DevOps 101: Unlocking the value of frequent deployments

Database deployments

In this DevOps 101 series, I introduce the concept of DevOps and talk about how you can include the database as a natural partner. In the previous post in the series, I discussed how automation introduces faster and more frequent deployments as a key benefit.

We’re now going to take a deep dive into the value you can unlock through frequent deployments using database DevOps, along with how you get started doing them.

The benefits of frequent database deployments

Improved code quality

By deploying more frequently you’re going to see a higher quality of code. I can say that without equivocation because in order to get code out the door faster, and successfully, you need to have better code. You can’t do one without the other. You’re investing time implementing the mechanisms to validate that code, and having the processes in place to ensure the quality of code going out the door is superior, so that you can deploy more frequently. This is almost a chicken and egg type of situation.

Better error detection

Frequent deployments mean that you’re going to see better error detection. You’re deploying in smaller chunks, so it’s easier to validate the code through testing. By deploying smaller scripts and sets of changes, you’ve got better code going out the door, and better error trapping. The beauty of this is that it feeds itself; if you’re deploying quicker, you’re deploying with better error detection.

Faster deployments

By faster deployments, I literally mean physically faster deployments. In order to release faster and more frequently, you’re going to be deploying smaller sets of changes. With smaller sets of changes, you may have a change going out to one table that’s ten terabytes in size, and that one change is going to be somewhat slow. But because you’re not doing 1,000 different kinds of changes to large sets of data, this makes your deployments inherently faster. This won’t necessarily increase your frequency of delivery, but the physical delivery time is going to be faster.

Quicker implementation of change

Delivering value to your end users is going to happen faster because you can implement change at the same speed as the business. Let’s face it, the business can change its mind a lot faster than you can change technology, that’s just the nature of the beast. So, you need to have mechanisms in place that will allow you to move as fast as possible to keep up with business needs, and that’s the whole idea of frequent deployments. Deploying quickly ensures that you’re able to change quickly.

More protection for production

Everything we’ve just covered adds up to more protection for your production environment. A deployment is less likely to break things or lose data because you’re running smaller deployments that are easier to manage, with higher code quality and more error trapping. Yes, you’re moving faster, and should focus on moving faster, but by doing this you’re also adding protection to your production environment. A lot of people freak out with this concept. They think you can’t do this quickly because it’s dangerous, but by making it quicker, you make it safer. That’s the goal here: get those protections in place so that we can move quickly and safely.

How do you get started with database deployments?

There are four key stages to improving your development practices and we’re going to look at each of these in detail.

1. Source control

Our next DevOps 101 session on September 14 is going to focus solely on the benefits of source control, so I’m not going to dig too deeply into it here. However, as it forms the basis for the rest of our changes, I do need to cover the basics.

» Data provided:

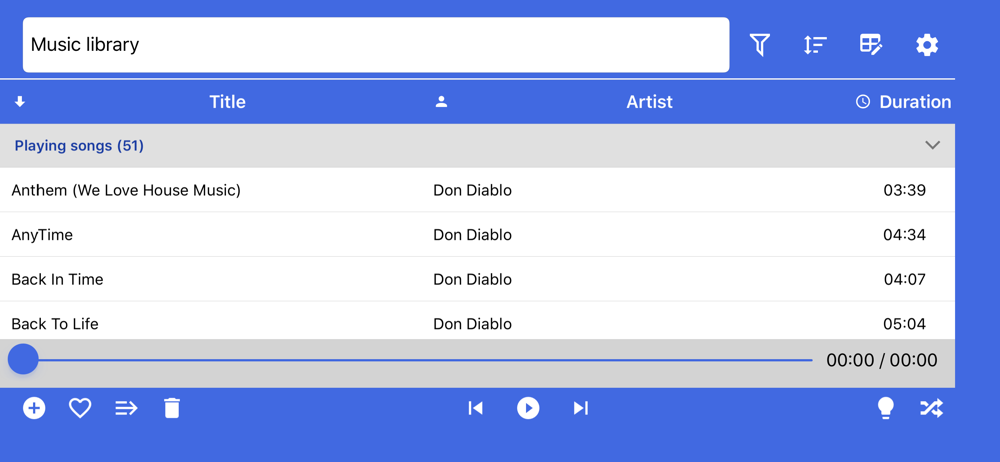1000x462 pixels.
Task: Click the Music library search field
Action: 376,45
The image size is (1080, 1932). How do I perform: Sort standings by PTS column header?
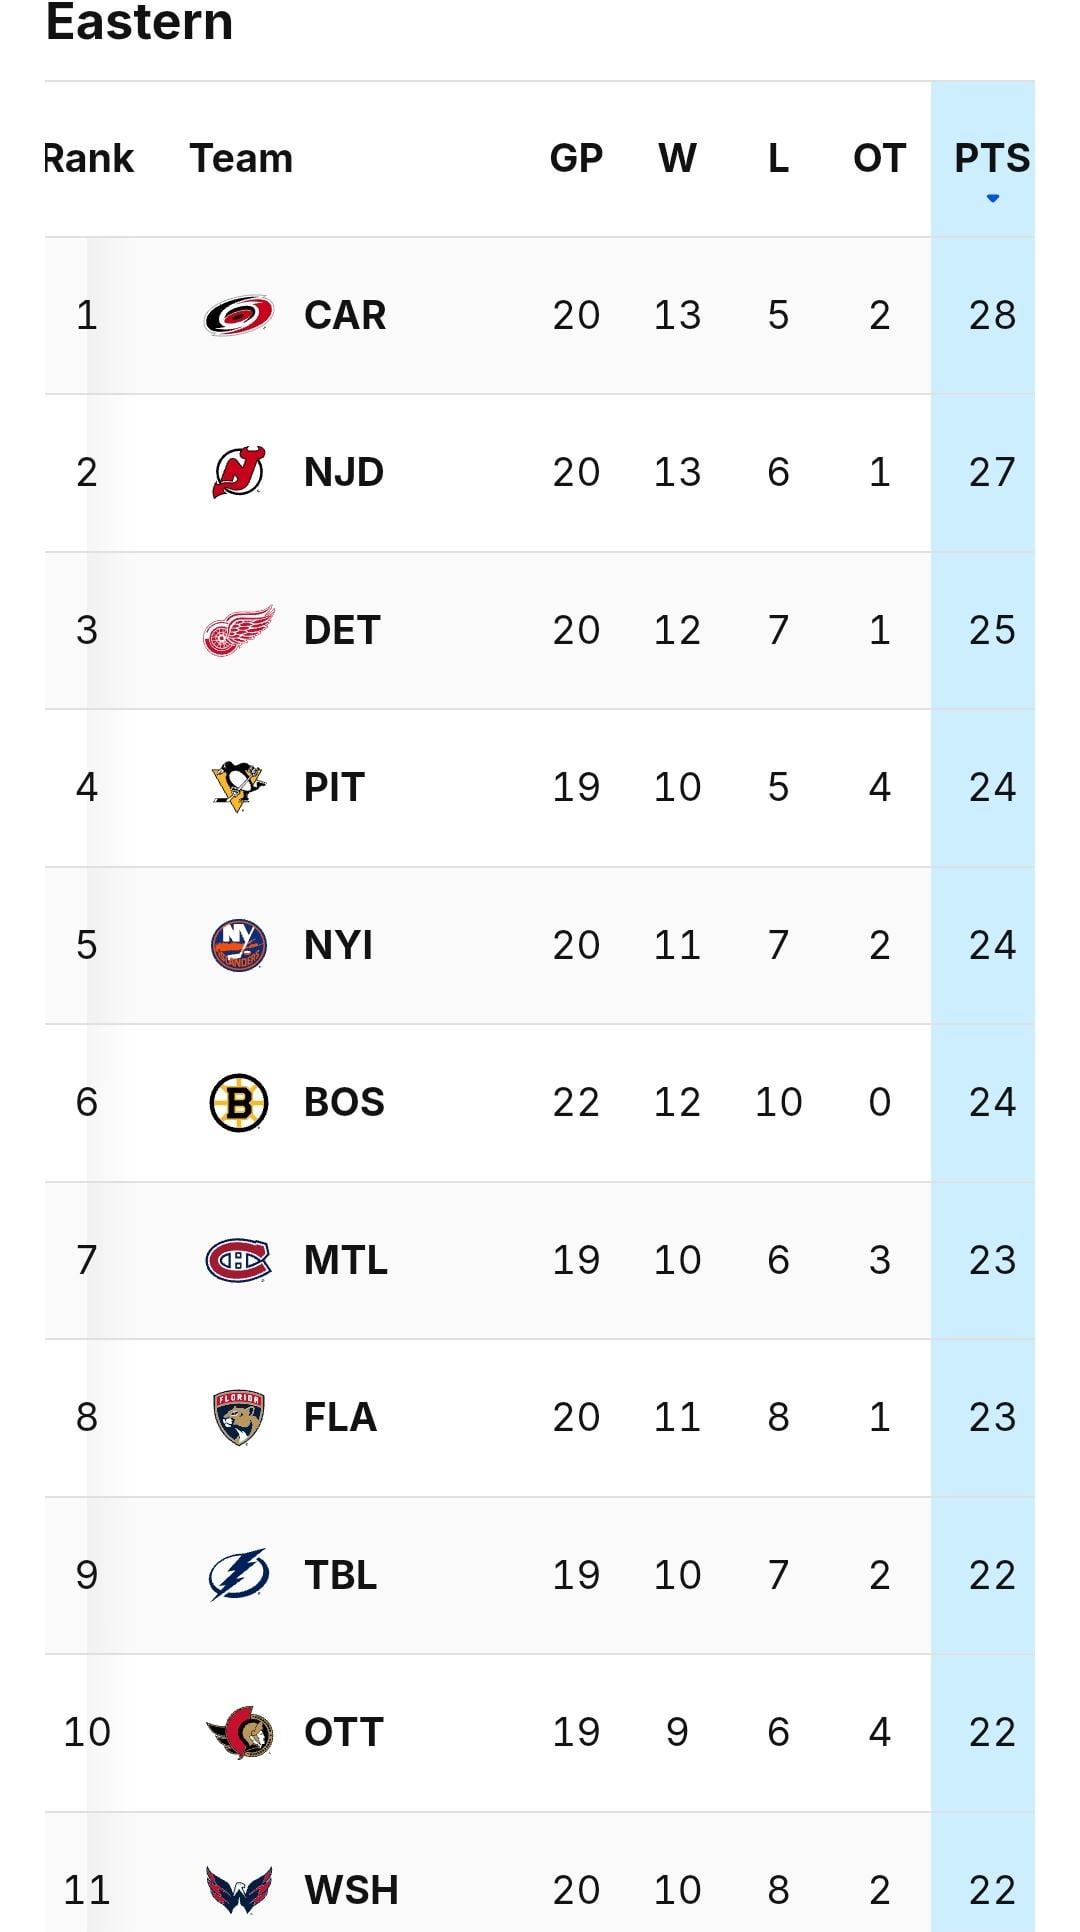[991, 158]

» What to do: Rewrite the stretch of the article on frequent deployments from "Quicker implementation of" through "to change quickly.", replacing "end users" with "customers".

» Correct result:
Quicker implementation of change

Delivering value to your customers is going to happen faster because you can implement change at the same speed as the business. Let’s face it, the business can change its mind a lot faster than you can change technology, that’s just the nature of the beast. So, you need to have mechanisms in place that will allow you to move as fast as possible to keep up with business needs, and that’s the whole idea of frequent deployments. Deploying quickly ensures that you’re able to change quickly.